THE PROBLEM
Determine the number of lines in the data that contain "will", and write only that number.

Stored records
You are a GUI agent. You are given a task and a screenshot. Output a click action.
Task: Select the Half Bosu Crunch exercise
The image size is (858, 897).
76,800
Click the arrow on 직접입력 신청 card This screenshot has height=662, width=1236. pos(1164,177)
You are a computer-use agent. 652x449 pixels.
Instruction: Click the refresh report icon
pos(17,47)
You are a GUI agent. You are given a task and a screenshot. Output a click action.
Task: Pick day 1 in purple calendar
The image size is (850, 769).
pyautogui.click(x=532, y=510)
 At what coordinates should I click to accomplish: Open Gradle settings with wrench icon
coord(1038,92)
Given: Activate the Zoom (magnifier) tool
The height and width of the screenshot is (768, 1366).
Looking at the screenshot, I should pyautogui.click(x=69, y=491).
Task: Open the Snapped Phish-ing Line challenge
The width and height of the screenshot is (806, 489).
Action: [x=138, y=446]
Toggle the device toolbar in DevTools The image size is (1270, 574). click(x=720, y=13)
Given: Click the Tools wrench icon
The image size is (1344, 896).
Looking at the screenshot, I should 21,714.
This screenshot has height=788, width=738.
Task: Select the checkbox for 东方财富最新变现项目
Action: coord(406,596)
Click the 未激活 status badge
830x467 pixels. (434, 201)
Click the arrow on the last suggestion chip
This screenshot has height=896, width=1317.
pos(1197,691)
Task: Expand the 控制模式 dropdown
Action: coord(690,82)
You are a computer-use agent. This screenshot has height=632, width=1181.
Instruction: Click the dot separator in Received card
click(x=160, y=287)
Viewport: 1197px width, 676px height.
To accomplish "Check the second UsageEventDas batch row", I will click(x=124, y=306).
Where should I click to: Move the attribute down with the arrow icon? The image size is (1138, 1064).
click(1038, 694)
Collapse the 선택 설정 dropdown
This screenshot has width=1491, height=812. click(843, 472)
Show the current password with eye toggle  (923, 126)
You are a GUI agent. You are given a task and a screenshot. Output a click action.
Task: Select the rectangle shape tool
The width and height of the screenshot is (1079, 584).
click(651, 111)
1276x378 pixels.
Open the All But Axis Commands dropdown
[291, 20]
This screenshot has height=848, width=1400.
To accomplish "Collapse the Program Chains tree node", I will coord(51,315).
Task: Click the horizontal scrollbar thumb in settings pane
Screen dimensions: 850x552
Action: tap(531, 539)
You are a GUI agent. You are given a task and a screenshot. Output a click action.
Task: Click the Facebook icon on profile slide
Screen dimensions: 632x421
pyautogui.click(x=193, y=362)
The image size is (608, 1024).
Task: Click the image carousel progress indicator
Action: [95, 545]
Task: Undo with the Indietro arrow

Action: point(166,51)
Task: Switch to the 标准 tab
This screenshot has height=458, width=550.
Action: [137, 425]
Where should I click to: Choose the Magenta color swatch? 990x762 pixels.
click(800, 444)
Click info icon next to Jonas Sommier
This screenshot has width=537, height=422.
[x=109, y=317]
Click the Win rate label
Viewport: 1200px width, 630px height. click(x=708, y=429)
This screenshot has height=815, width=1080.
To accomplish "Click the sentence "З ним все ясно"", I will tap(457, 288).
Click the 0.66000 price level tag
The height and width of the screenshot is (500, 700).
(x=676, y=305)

ANSWER FOR THIS EXERCISE
3